**What you have to do:** Reproduce without any change the portion of the records that opens with the line containing "The image size is (970, 600)." and continues through the end of the records, with both of those ends included.
——————
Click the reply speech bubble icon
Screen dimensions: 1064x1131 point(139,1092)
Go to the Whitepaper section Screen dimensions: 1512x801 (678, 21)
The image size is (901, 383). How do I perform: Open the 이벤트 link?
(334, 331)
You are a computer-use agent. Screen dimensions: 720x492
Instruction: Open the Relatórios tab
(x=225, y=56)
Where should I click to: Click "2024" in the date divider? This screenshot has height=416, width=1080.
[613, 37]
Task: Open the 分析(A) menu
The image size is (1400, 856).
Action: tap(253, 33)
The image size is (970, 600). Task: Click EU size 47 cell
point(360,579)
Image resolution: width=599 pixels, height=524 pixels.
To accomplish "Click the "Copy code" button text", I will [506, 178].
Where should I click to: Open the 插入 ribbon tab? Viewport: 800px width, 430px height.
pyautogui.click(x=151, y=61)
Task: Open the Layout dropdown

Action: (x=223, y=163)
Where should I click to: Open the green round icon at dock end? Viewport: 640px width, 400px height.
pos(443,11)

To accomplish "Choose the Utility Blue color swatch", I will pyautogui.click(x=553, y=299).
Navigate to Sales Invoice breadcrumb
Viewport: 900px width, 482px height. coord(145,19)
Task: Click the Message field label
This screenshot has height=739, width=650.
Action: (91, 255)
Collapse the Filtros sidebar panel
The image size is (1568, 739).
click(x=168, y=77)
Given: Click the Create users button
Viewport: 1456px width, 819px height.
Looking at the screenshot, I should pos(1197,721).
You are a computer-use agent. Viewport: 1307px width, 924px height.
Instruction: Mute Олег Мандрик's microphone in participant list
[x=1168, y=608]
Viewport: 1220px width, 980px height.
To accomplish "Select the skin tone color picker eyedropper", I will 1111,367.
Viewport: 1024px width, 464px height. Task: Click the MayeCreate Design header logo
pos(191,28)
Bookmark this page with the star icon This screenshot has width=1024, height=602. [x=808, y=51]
——————
**Result below:**
The image size is (970, 600). Task: Click EU size 47 cell
point(360,579)
Image resolution: width=599 pixels, height=524 pixels.
To accomplish "Click the "Copy code" button text", I will [506, 178].
Where should I click to: Open the 插入 ribbon tab? Viewport: 800px width, 430px height.
pyautogui.click(x=151, y=61)
Task: Open the Layout dropdown

Action: (x=223, y=163)
Where should I click to: Open the green round icon at dock end? Viewport: 640px width, 400px height.
pos(443,11)

To accomplish "Choose the Utility Blue color swatch", I will pyautogui.click(x=553, y=299).
Navigate to Sales Invoice breadcrumb
Viewport: 900px width, 482px height. coord(145,19)
Task: Click the Message field label
This screenshot has height=739, width=650.
Action: (91, 255)
Collapse the Filtros sidebar panel
The image size is (1568, 739).
click(x=168, y=77)
Given: Click the Create users button
Viewport: 1456px width, 819px height.
Looking at the screenshot, I should pos(1197,721).
You are a computer-use agent. Viewport: 1307px width, 924px height.
Instruction: Mute Олег Мандрик's microphone in participant list
[x=1168, y=608]
Viewport: 1220px width, 980px height.
To accomplish "Select the skin tone color picker eyedropper", I will 1111,367.
Viewport: 1024px width, 464px height. Task: Click the MayeCreate Design header logo
pos(191,28)
Bookmark this page with the star icon This screenshot has width=1024, height=602. [x=808, y=51]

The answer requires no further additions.